The President's Message

January 2011

Rick Curry

Happy New Year! Congratulations to all of you who are still sticking by your resolutions.

Our new year has brought us a new contract with our landlords, the Boys & Girls Club. It has a new president (much as our club will be receiving -- sign up soon!) I was able to negotiate for the same rent as last year. In reading over the contract, the only significant impact on our activities is that we have agreed to be responsible for any stains made to the carpeted areas due to the spillage of dark liquids (that would be mostly coffee for us, although I bring in a soda sometimes). We are asking our members to honor the request that we enjoy our coffee (and soda) where it is not carpeted.

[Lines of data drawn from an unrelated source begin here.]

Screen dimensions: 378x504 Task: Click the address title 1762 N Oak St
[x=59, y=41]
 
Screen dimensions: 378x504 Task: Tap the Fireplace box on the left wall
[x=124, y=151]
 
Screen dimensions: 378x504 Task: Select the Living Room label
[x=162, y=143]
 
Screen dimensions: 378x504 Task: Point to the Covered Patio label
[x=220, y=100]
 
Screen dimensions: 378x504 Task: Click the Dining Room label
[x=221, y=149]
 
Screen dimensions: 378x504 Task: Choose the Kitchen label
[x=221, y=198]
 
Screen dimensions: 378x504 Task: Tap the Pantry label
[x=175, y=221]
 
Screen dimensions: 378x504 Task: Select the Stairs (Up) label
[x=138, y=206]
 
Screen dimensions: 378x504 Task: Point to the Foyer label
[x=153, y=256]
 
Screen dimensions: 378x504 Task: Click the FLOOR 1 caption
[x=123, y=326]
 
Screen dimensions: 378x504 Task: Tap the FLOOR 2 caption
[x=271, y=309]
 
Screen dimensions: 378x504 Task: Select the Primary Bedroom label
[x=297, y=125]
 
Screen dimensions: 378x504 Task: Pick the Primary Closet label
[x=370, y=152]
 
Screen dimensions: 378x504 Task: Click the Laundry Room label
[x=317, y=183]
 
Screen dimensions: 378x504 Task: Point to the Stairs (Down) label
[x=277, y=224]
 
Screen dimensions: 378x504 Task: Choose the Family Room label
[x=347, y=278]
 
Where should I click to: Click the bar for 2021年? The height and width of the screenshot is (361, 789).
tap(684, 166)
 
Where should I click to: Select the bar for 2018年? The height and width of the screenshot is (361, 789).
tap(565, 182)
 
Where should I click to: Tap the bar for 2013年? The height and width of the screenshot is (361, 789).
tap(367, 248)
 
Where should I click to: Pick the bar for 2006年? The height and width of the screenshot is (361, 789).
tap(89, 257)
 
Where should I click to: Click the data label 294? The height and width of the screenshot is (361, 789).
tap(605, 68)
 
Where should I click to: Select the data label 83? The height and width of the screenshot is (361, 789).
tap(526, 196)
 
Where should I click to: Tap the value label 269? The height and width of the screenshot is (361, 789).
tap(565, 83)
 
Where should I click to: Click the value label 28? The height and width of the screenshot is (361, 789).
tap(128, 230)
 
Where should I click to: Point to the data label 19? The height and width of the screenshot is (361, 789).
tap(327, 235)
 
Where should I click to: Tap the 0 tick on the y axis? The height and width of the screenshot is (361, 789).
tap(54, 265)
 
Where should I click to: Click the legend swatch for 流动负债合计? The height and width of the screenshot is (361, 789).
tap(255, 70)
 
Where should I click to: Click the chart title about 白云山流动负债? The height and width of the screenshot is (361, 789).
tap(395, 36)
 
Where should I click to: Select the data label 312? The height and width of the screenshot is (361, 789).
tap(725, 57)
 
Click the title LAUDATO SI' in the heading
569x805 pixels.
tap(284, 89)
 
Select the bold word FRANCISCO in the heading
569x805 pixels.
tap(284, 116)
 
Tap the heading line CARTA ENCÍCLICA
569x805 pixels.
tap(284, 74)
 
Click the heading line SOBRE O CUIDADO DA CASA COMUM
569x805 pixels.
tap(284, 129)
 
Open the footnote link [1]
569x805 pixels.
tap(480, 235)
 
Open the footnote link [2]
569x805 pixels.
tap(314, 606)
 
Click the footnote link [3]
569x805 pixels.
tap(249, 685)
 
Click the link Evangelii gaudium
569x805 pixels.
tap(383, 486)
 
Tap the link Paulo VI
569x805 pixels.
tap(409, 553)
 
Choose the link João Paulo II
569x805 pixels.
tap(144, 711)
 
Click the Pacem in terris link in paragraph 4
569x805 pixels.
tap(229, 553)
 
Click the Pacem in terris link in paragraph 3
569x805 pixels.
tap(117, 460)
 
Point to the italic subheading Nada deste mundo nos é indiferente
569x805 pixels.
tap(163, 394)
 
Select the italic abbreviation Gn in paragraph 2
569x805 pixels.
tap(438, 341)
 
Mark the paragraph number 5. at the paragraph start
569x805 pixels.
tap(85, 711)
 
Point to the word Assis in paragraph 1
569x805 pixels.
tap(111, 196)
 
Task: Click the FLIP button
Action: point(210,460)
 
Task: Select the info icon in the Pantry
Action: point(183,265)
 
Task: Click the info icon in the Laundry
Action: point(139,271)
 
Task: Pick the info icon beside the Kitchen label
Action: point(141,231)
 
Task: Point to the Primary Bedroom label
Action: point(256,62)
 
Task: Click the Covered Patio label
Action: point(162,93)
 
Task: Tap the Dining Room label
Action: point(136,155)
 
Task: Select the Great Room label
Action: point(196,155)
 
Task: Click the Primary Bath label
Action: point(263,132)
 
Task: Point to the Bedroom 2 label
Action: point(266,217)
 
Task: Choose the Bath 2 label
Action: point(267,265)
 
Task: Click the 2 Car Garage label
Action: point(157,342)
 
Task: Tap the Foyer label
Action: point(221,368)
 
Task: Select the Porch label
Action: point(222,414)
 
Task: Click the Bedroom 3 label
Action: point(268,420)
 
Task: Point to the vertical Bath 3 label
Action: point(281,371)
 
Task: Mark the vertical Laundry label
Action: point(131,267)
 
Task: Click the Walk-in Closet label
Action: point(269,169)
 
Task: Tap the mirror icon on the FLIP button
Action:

2011 may prove to be an interesting year in technology - the clouds are the limit. VMWare is talking about a product that allows them to move a running process from machine to machine in the middle of a transaction. It is more limited than it sounds when you read the details, and it can be made to work only if the machines are very close to each other. What it does provide is flexible banks of computers to do the work, and while some of the marketing is new, the technology has been around since 2009 (mature technology for computers).

In other technology news, the term "Butt Dialing"B (the art of telephoning family and friends by sitting on or otherwise accidentally activating a smart phone) may have permanently entered our lexicon when a public school employee, playing hip-hop music while working, resulted in a SWAT team deployment. His spouse, hearing the excited yelling of the music, thought her husband had been abducted.

Privacy rights just received a setback when the California Supreme Court ruled that a cell phone was no more private than a Post-it Note and that no warrant is necessary to peruse the phone. This will almost certainly apply to less complicated devices. Have you checked the maximum speed logged by your GPS lately?

This year Facebook promises to be a good investment (in perhaps another setback to privacy). Goldman-Sachs was besieged by takers when it offered up some of its Facebook holdings to wealthy investors.

Anid in my final story along the privacy theme, the Israeli intelligence agency, Mossad, had its plans for an inovative spy drone program cut short when one of them was captured in Saudi Arabia. The Israeli spy drone was a vulture, so technically it was arrested as a spy.

Things do not look as wornderful in the new year for Adobe. Its latest sandbox solution for security issues has already been hacked in an exploit. Adobe is classifying this as a moderate threat. As any prior use of Dbase will recall, no market position is guaranteed. If your product is bad enough or long enough you will be replaced.

And things do not look good for XP in 2011. Microsoft continues support for the product, but when a vulnerability was discovered late last year that would allow hackers to completely control a victim's PC, it was not deemed important enough to issue a patch outside of the regular cycle (and it is not even obvious it will be patched by the time of the next cycle Jan.11). Microsoft did not officially acknowledge the problem until this year, a couple of weeks after it was reported. It may only be a coincidence that Vista and Win 7 are immune to this vulnerability, but certainly XP will not get the attebtion that the newer operating systes will receive. God news for the Windows 7 early adopters!

And in good news for us, bad news for spammers, Google has worked out a way of reducing false-positive spam tests (le-mail that is not spam, but spam detectors will likely think it is sam). It is called DKIM or DomainKeys Identified Mail, but what is new is that Google is packaging and providing it to customers for free. If it reduces false-positives,it allows for stronger spam filters.